The probability of picking a yellow candy is the number of yellow candies divided by the total number of candies:
$$
P(\text{yellow}) = \frac{\text{Number of yellow candies}}{\text{Total number of candies}} = \frac{6}{18} = \frac{1}{3}
$$
Answer:
$$
\boxed{\frac{1}{3}}
$$
---
3. What is the probability of picking a blue candy?

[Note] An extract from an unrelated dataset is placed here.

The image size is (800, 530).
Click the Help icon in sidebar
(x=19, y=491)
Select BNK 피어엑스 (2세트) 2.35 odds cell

The probability of picking a blue candy is the number of blue candies divided by the total number of candies:
$$
P(\text{blue}) = \frac{\text{Number of blue candies}}{\text{Total number of candies}} = \frac{4}{18} = \frac{2}{9}
$$
Answer:
$$
\boxed{\frac{2}{9}}
$$
---
4. What is the probability of picking a green candy?
The probability of picking a green candy is the number of green candies divided by the total number of candies:
$$
P(\text{green}) = \frac{\text{Number of green candies}}{\text{Total number of candies}} = \frac{3}{18} = \frac{1}{6}
$$
Answer:
$$
\boxed{\frac{1}{6}}
$$
---
5. Which candy is least likely to be picked at random?
To determine which candy is least likely to be picked, we compare the probabilities calculated above:
- Probability of orange: $\frac{5}{18}$
- Probability of yellow: $\frac{1}{3} = \frac{6}{18}$
- Probability of blue: $\frac{2}{9} = \frac{4}{18}$
- Probability of green: $\frac{1}{6} = \frac{3}{18}$
The smallest probability is for green candies ($\frac{3}{18}$).
Answer:
$$
\boxed{\text{green}}
$$
---
6. What is the probability of picking either a yellow candy or a green candy?
The probability of picking either a yellow candy or a green candy is the sum of their individual probabilities:
$$
P(\text{yellow or green}) = P(\text{yellow}) + P(\text{green}) = \frac{6}{18} + \frac{3}{18} = \frac{9}{18} = \frac{1}{2}
$$
Answer:
$$
\boxed{\frac{1}{2}}
$$
---
7. What is the probability of picking either an orange candy or a blue candy?
The probability of picking either an orange candy or a blue candy is the sum of their individual probabilities:
$$
P(\text{orange or blue}) = P(\text{orange}) + P(\text{blue}) = \frac{5}{18} + \frac{4}{18} = \frac{9}{18} = \frac{1}{2}
$$
Answer:
$$
\boxed{\frac{1}{2}}
$$
---
8. Would it be more likely to pick an orange candy or a yellow candy?
To determine which is more likely, we compare the probabilities of picking an orange candy and a yellow candy:
- Probability of orange: $\frac{5}{18}$
- Probability of yellow: $\frac{6}{18} = \frac{1}{3}$
Since $\frac{6}{18} > \frac{5}{18}$, it is more likely to pick a yellow candy.
Answer:
$$
\boxed{\text{yellow}}
$$
---
Final Answers:
1. $\boxed{\frac{5}{18}}$
2. $\boxed{\frac{1}{3}}$
3. $\boxed{\frac{2}{9}}$
4. $\boxed{\frac{1}{6}}$
5. $\boxed{\text{green}}$
6. $\boxed{\frac{1}{2}}$
7. $\boxed{\frac{1}{2}}$
8. $\boxed{\text{yellow}}$
Parent Tip: Review the logic above to help your child master the concept of probability grade 6 worksheet.